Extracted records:
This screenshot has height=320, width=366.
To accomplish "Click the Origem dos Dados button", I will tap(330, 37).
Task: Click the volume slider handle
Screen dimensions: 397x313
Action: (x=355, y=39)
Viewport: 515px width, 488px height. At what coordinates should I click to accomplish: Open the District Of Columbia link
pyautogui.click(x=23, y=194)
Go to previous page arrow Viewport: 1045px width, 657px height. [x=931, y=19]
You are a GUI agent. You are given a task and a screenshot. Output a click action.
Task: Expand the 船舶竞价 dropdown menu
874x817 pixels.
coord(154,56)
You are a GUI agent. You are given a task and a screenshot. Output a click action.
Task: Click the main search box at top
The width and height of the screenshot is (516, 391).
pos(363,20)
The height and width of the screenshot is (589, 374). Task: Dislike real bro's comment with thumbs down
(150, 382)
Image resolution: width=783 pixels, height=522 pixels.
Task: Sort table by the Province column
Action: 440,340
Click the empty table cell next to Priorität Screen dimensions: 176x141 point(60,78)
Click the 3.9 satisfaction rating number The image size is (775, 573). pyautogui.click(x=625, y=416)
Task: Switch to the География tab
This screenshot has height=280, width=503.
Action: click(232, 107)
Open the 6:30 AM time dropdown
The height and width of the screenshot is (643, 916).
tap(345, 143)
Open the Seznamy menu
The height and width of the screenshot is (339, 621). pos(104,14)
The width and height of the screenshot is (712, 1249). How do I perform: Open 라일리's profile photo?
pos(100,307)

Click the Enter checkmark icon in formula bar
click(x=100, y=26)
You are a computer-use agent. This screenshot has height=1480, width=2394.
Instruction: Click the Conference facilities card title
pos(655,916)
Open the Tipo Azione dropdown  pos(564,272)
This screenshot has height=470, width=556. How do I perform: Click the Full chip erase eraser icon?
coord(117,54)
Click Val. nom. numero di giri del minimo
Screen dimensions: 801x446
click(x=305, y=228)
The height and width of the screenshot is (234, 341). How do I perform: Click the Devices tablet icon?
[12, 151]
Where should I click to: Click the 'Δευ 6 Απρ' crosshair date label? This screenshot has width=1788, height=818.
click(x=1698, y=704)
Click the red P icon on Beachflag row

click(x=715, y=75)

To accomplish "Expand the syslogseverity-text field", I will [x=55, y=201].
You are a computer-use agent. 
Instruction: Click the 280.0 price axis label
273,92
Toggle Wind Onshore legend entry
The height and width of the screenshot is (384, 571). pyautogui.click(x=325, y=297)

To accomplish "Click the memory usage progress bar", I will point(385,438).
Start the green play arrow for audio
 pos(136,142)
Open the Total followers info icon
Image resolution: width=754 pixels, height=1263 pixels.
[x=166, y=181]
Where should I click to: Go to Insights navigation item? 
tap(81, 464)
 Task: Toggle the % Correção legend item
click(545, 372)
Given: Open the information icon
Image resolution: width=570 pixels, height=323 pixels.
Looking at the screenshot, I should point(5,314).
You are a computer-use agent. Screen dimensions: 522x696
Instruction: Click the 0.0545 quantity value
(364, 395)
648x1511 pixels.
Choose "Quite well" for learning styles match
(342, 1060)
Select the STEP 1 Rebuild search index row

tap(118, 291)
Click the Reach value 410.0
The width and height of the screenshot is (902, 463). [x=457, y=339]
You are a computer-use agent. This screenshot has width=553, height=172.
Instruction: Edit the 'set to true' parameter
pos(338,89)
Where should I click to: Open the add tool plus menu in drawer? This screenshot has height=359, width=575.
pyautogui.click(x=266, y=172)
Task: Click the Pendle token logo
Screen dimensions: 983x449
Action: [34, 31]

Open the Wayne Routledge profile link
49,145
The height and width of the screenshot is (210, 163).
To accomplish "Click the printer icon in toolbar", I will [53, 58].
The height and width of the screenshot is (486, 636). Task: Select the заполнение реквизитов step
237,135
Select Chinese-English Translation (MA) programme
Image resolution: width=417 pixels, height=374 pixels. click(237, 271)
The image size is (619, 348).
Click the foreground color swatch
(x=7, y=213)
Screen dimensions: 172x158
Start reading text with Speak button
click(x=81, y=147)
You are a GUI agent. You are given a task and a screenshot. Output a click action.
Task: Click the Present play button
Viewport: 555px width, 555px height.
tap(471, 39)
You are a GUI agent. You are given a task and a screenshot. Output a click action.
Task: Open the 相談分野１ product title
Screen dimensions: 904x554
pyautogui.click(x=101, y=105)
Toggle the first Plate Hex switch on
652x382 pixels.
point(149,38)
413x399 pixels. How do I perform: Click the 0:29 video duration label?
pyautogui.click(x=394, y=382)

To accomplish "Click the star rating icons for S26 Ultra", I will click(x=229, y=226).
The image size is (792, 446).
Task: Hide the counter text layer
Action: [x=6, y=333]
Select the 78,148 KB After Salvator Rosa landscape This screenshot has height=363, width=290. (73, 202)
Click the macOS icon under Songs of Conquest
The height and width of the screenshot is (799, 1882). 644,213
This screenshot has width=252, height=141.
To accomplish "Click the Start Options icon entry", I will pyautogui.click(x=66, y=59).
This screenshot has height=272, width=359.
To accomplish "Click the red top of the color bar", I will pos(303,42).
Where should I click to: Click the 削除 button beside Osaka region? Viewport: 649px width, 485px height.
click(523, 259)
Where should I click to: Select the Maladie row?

WHAT THE TASK REQUIRES: Restate every line of the data above exactly as it was written.

TASK RESULT:
This screenshot has height=320, width=366.
To accomplish "Click the Origem dos Dados button", I will tap(330, 37).
Task: Click the volume slider handle
Screen dimensions: 397x313
Action: (x=355, y=39)
Viewport: 515px width, 488px height. At what coordinates should I click to accomplish: Open the District Of Columbia link
pyautogui.click(x=23, y=194)
Go to previous page arrow Viewport: 1045px width, 657px height. [x=931, y=19]
You are a GUI agent. You are given a task and a screenshot. Output a click action.
Task: Expand the 船舶竞价 dropdown menu
874x817 pixels.
coord(154,56)
You are a GUI agent. You are given a task and a screenshot. Output a click action.
Task: Click the main search box at top
The width and height of the screenshot is (516, 391).
pos(363,20)
The height and width of the screenshot is (589, 374). Task: Dislike real bro's comment with thumbs down
(150, 382)
Image resolution: width=783 pixels, height=522 pixels.
Task: Sort table by the Province column
Action: 440,340
Click the empty table cell next to Priorität Screen dimensions: 176x141 point(60,78)
Click the 3.9 satisfaction rating number The image size is (775, 573). pyautogui.click(x=625, y=416)
Task: Switch to the География tab
This screenshot has height=280, width=503.
Action: click(232, 107)
Open the 6:30 AM time dropdown
The height and width of the screenshot is (643, 916).
tap(345, 143)
Open the Seznamy menu
The height and width of the screenshot is (339, 621). pos(104,14)
The width and height of the screenshot is (712, 1249). How do I perform: Open 라일리's profile photo?
pos(100,307)

Click the Enter checkmark icon in formula bar
click(x=100, y=26)
You are a computer-use agent. This screenshot has height=1480, width=2394.
Instruction: Click the Conference facilities card title
pos(655,916)
Open the Tipo Azione dropdown  pos(564,272)
This screenshot has height=470, width=556. How do I perform: Click the Full chip erase eraser icon?
coord(117,54)
Click Val. nom. numero di giri del minimo
Screen dimensions: 801x446
click(x=305, y=228)
The height and width of the screenshot is (234, 341). How do I perform: Click the Devices tablet icon?
[12, 151]
Where should I click to: Click the 'Δευ 6 Απρ' crosshair date label? This screenshot has width=1788, height=818.
click(x=1698, y=704)
Click the red P icon on Beachflag row

click(x=715, y=75)

To accomplish "Expand the syslogseverity-text field", I will [x=55, y=201].
You are a computer-use agent. 
Instruction: Click the 280.0 price axis label
273,92
Toggle Wind Onshore legend entry
The height and width of the screenshot is (384, 571). pyautogui.click(x=325, y=297)

To accomplish "Click the memory usage progress bar", I will point(385,438).
Start the green play arrow for audio
 pos(136,142)
Open the Total followers info icon
Image resolution: width=754 pixels, height=1263 pixels.
[x=166, y=181]
Where should I click to: Go to Insights navigation item? 
tap(81, 464)
 Task: Toggle the % Correção legend item
click(545, 372)
Given: Open the information icon
Image resolution: width=570 pixels, height=323 pixels.
Looking at the screenshot, I should point(5,314).
You are a computer-use agent. Screen dimensions: 522x696
Instruction: Click the 0.0545 quantity value
(364, 395)
648x1511 pixels.
Choose "Quite well" for learning styles match
(342, 1060)
Select the STEP 1 Rebuild search index row

tap(118, 291)
Click the Reach value 410.0
The width and height of the screenshot is (902, 463). [x=457, y=339]
You are a computer-use agent. This screenshot has width=553, height=172.
Instruction: Edit the 'set to true' parameter
pos(338,89)
Where should I click to: Open the add tool plus menu in drawer? This screenshot has height=359, width=575.
pyautogui.click(x=266, y=172)
Task: Click the Pendle token logo
Screen dimensions: 983x449
Action: [34, 31]

Open the Wayne Routledge profile link
49,145
The height and width of the screenshot is (210, 163).
To accomplish "Click the printer icon in toolbar", I will [53, 58].
The height and width of the screenshot is (486, 636). Task: Select the заполнение реквизитов step
237,135
Select Chinese-English Translation (MA) programme
Image resolution: width=417 pixels, height=374 pixels. click(237, 271)
The image size is (619, 348).
Click the foreground color swatch
(x=7, y=213)
Screen dimensions: 172x158
Start reading text with Speak button
click(x=81, y=147)
You are a GUI agent. You are given a task and a screenshot. Output a click action.
Task: Click the Present play button
Viewport: 555px width, 555px height.
tap(471, 39)
You are a GUI agent. You are given a task and a screenshot. Output a click action.
Task: Open the 相談分野１ product title
Screen dimensions: 904x554
pyautogui.click(x=101, y=105)
Toggle the first Plate Hex switch on
652x382 pixels.
point(149,38)
413x399 pixels. How do I perform: Click the 0:29 video duration label?
pyautogui.click(x=394, y=382)

To accomplish "Click the star rating icons for S26 Ultra", I will click(x=229, y=226).
The image size is (792, 446).
Task: Hide the counter text layer
Action: [x=6, y=333]
Select the 78,148 KB After Salvator Rosa landscape This screenshot has height=363, width=290. (73, 202)
Click the macOS icon under Songs of Conquest
The height and width of the screenshot is (799, 1882). 644,213
This screenshot has width=252, height=141.
To accomplish "Click the Start Options icon entry", I will pyautogui.click(x=66, y=59).
This screenshot has height=272, width=359.
To accomplish "Click the red top of the color bar", I will pos(303,42).
Where should I click to: Click the 削除 button beside Osaka region? Viewport: 649px width, 485px height.
click(523, 259)
Where should I click to: Select the Maladie row?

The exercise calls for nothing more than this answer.